This is an automated email from the ASF dual-hosted git repository.
jiajunwang pushed a commit to branch master
in repository https://gitbox.apache.org/repos/asf/helix.git
The following commit(s) were added to refs/heads/master by this push:
new 5b1a63e Double check if the HelixTaskExecutor is shutting down before
make Partition in ERROR state when schedule task fails. (#1515)
5b1a63e is described below
commit 5b1a63e79a5c5159813e0ce754e541ba42adb52a
Author: Jiajun Wang <[email protected]>
AuthorDate: Fri Nov 6 16:31:57 2020 -0800
Double check if the HelixTaskExecutor is shutting down before make
Partition in ERROR state when schedule task fails. (#1515)
There is a race condition between TaskExecutor thread pool shutting down
and Message handler stops listening.
In this gap, the message will still be processed but the schedule will fail.

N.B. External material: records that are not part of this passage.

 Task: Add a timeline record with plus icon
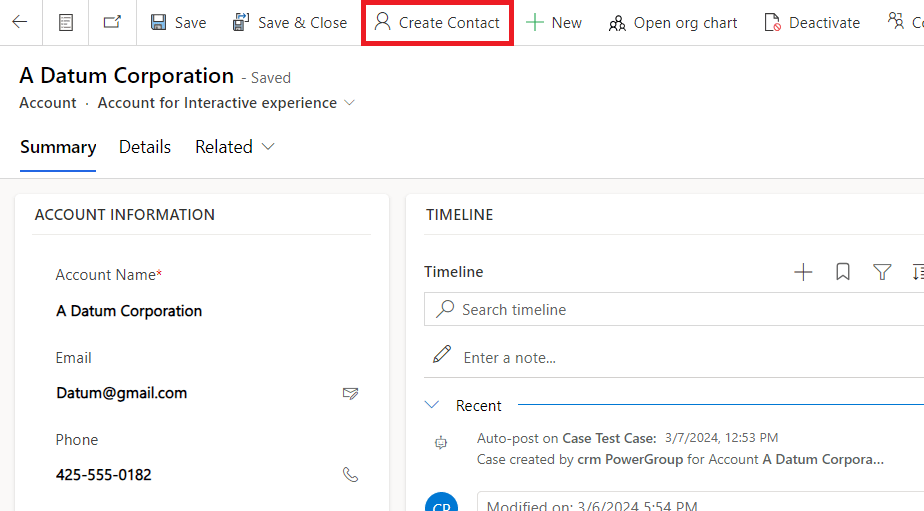(x=803, y=272)
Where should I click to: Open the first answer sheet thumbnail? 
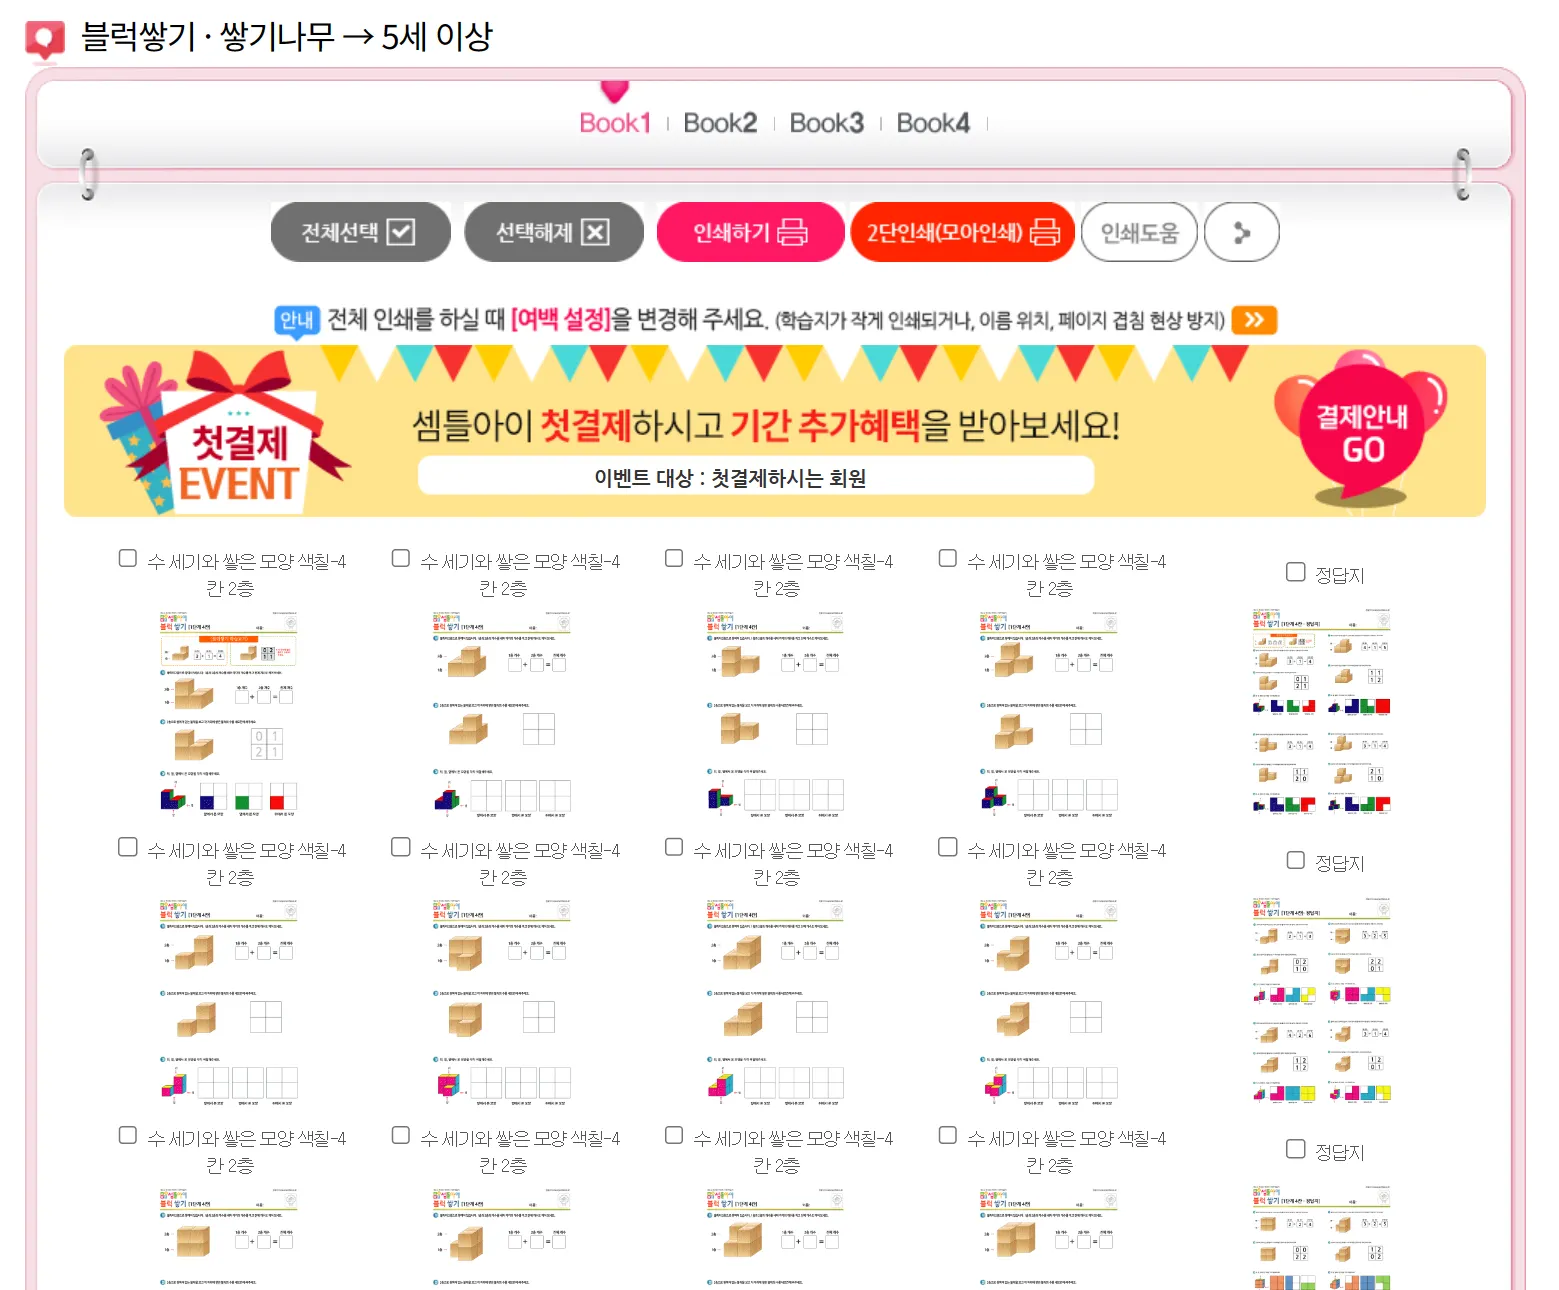[1322, 712]
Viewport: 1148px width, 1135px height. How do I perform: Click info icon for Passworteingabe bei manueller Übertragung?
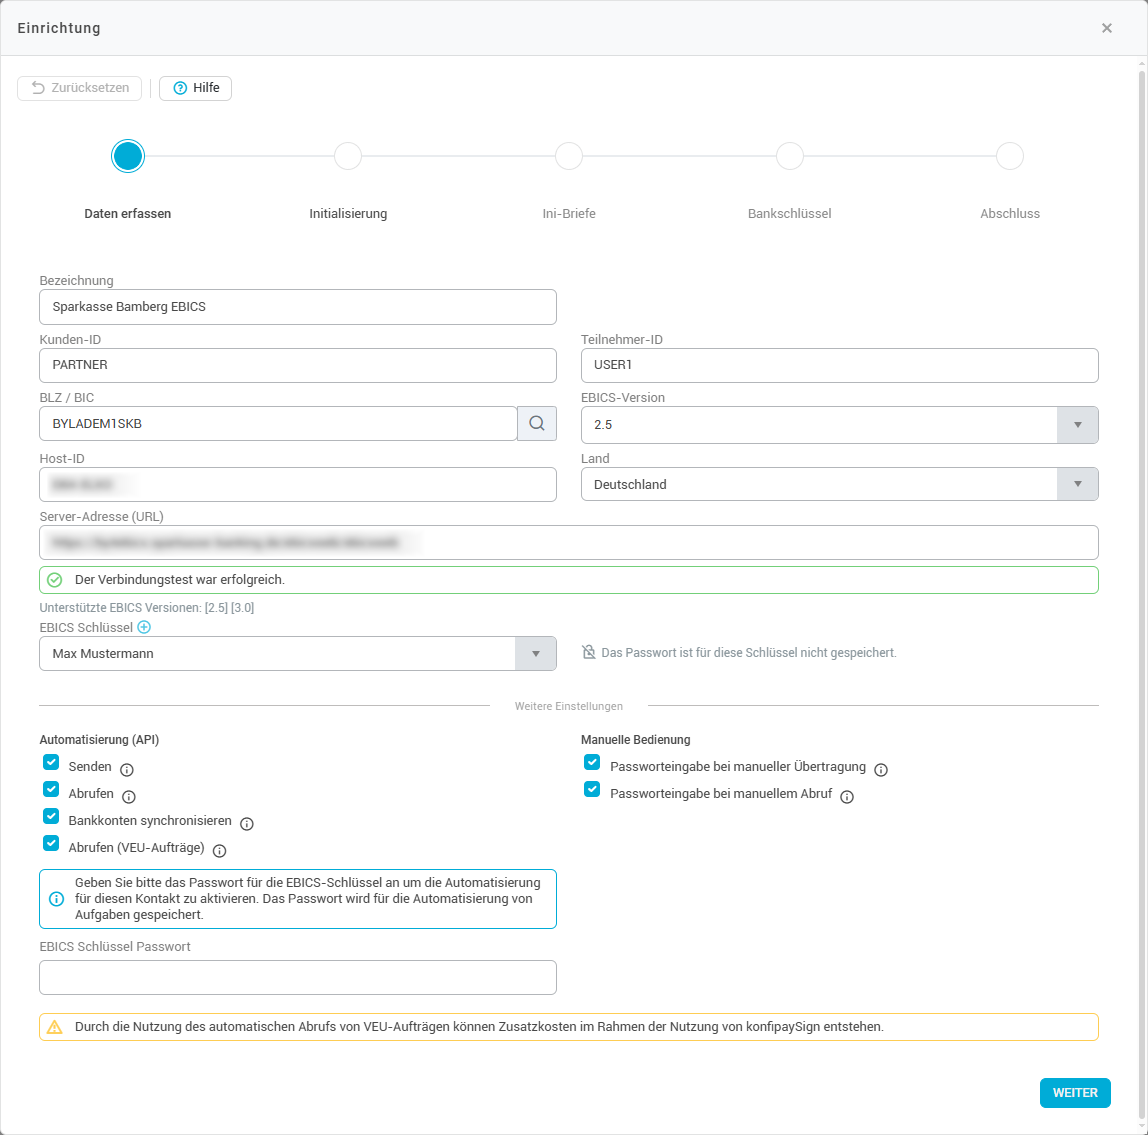[881, 769]
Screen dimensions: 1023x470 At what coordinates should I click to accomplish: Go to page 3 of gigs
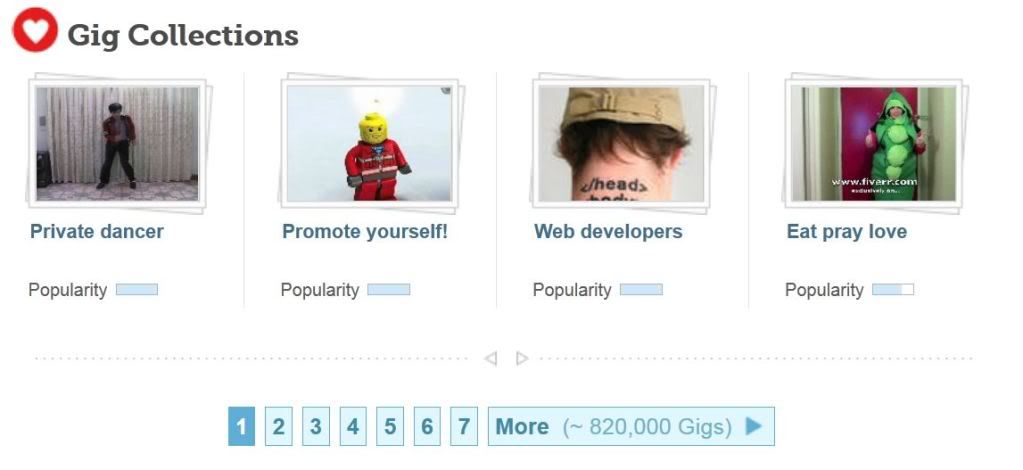(316, 426)
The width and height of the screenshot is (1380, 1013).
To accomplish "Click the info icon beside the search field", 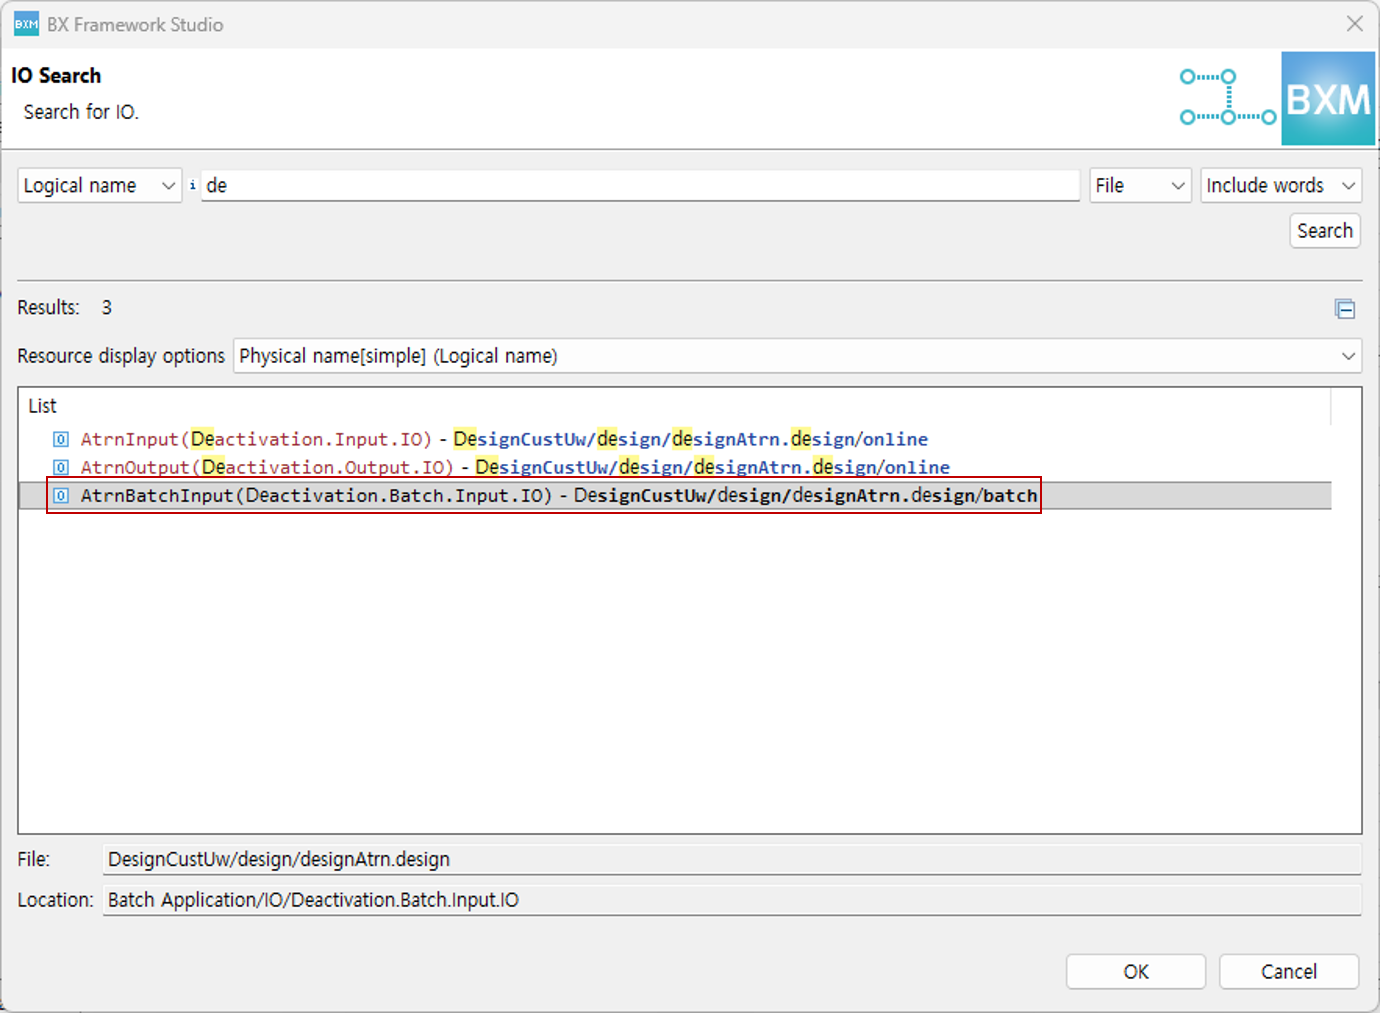I will click(192, 185).
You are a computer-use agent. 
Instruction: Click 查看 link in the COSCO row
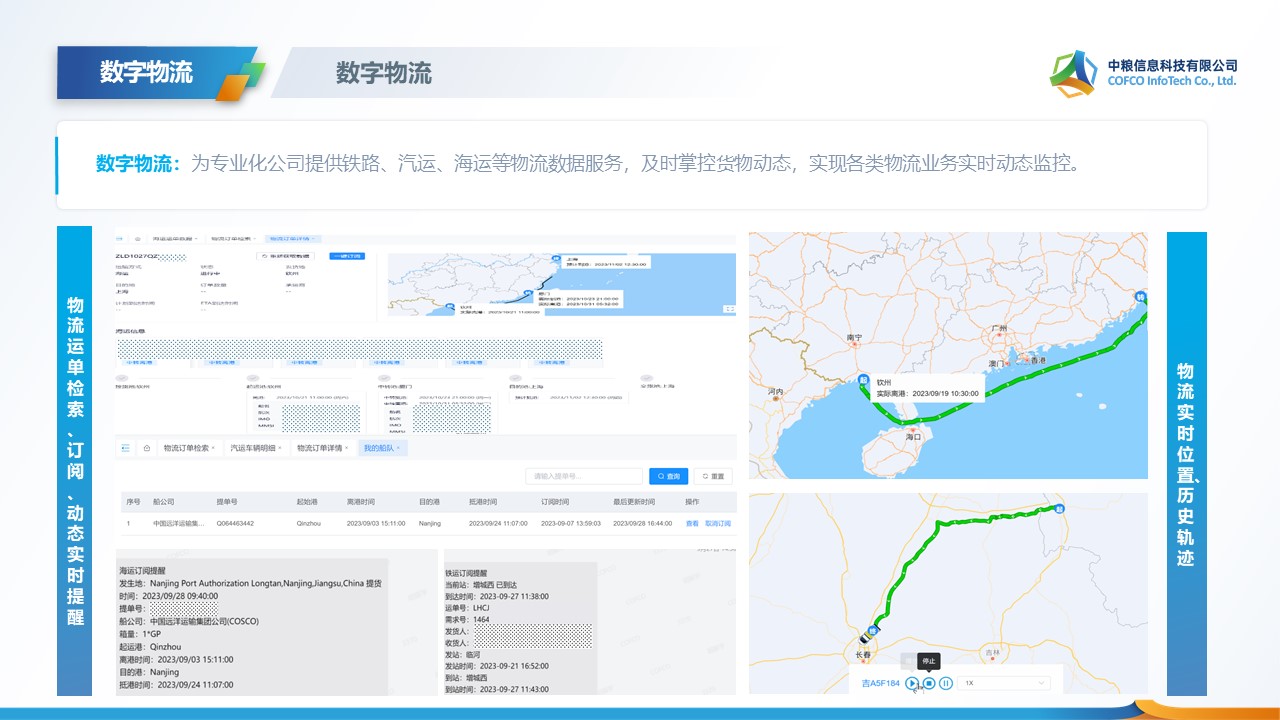[x=692, y=523]
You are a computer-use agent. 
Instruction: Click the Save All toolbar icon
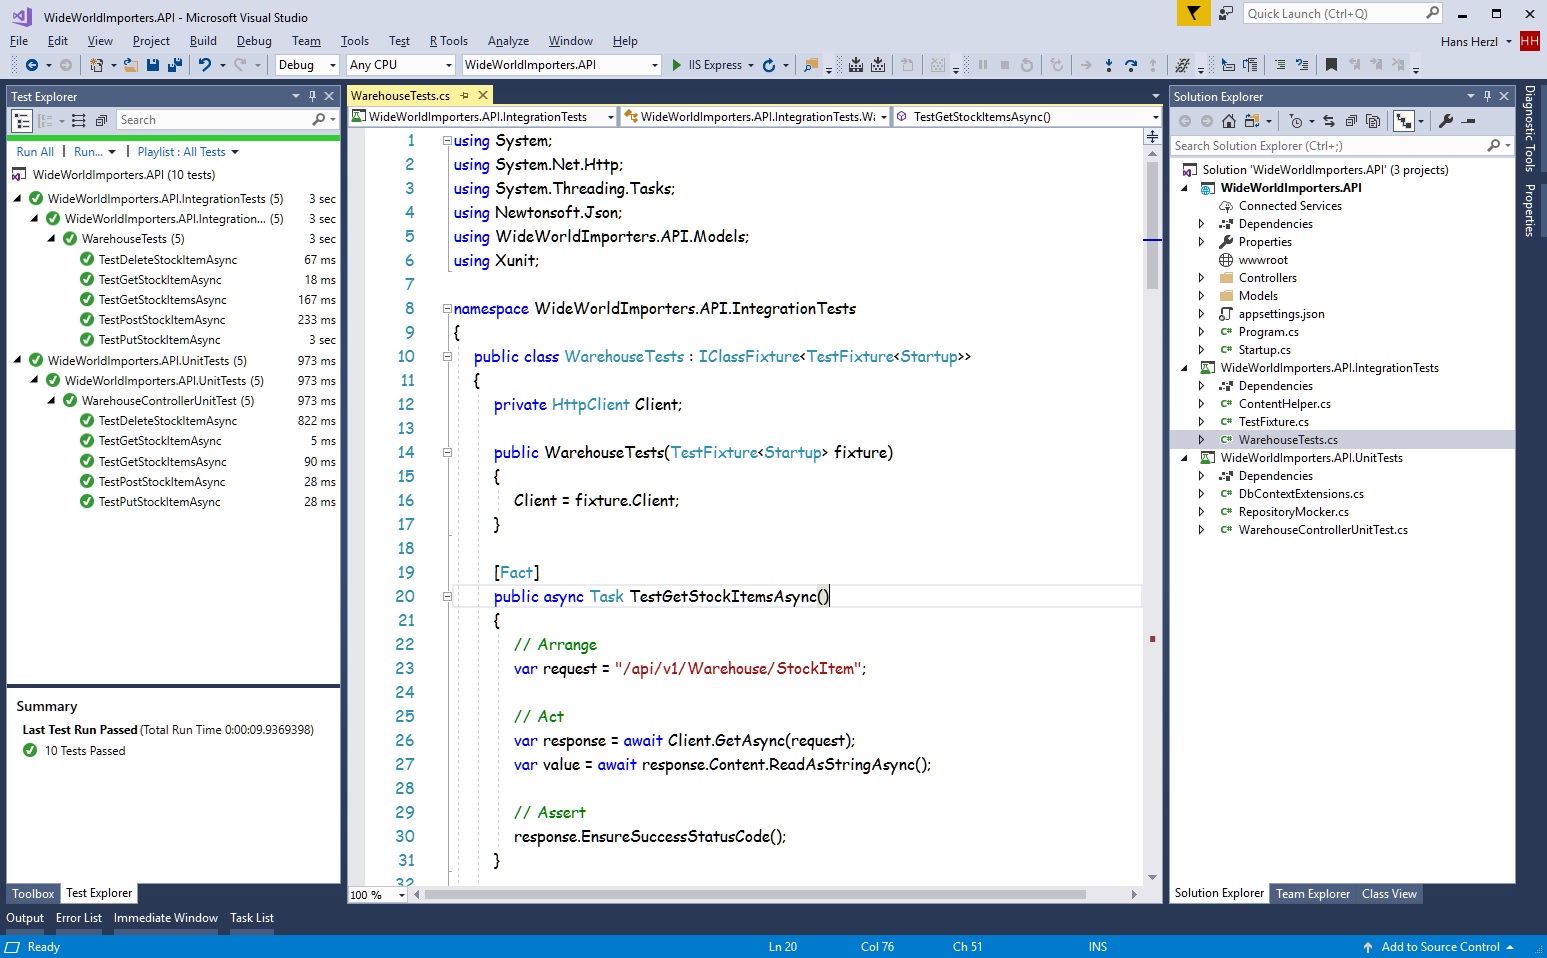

If we mark partition into an ERROR state, then the controller side logic
might be confused.
This PR adds an additional check to avoid the unnecessary ERROR state. But
please note this is a workaround instead complete fix.
---
.../org/apache/helix/messaging/handling/HelixTaskExecutor.java | 10 +++++++++-
1 file changed, 9 insertions(+), 1 deletion(-)
diff --git
a/helix-core/src/main/java/org/apache/helix/messaging/handling/HelixTaskExecutor.java
b/helix-core/src/main/java/org/apache/helix/messaging/handling/HelixTaskExecutor.java
index 424d96d..b3432d4 100644
---
a/helix-core/src/main/java/org/apache/helix/messaging/handling/HelixTaskExecutor.java
+++
b/helix-core/src/main/java/org/apache/helix/messaging/handling/HelixTaskExecutor.java
@@ -915,7 +915,15 @@ public class HelixTaskExecutor implements MessageListener,
TaskExecutor {
for (Map.Entry<String, MessageHandler> handlerEntry :
stateTransitionHandlers.entrySet()) {
MessageHandler handler = handlerEntry.getValue();
NotificationContext context =
stateTransitionContexts.get(handlerEntry.getKey());
- if (!scheduleTaskForMessage(instanceName, accessor, handler, context)) {
+ if (!scheduleTaskForMessage(instanceName, accessor, handler, context) &&
!_isShuttingDown) {
+ /**
+ * TODO: Checking _isShuttingDown is a workaround to avoid unnecessary
ERROR partition.
+ * TODO: We shall improve the shutdown process of the participant to
clean up the workflow
+ * TODO: completely. In detail, there isa race condition between
TaskExecutor thread
+ * TODO: pool shutting down and Message handler stops listening. In
this gap, the message
+ * TODO: will still be processed but schedule will fail. If we mark
partition into ERROR
+ * TODO: state, then the controller side logic might be confused.
+ */
try {
// Record error state to the message handler.
handler.onError(new HelixException(String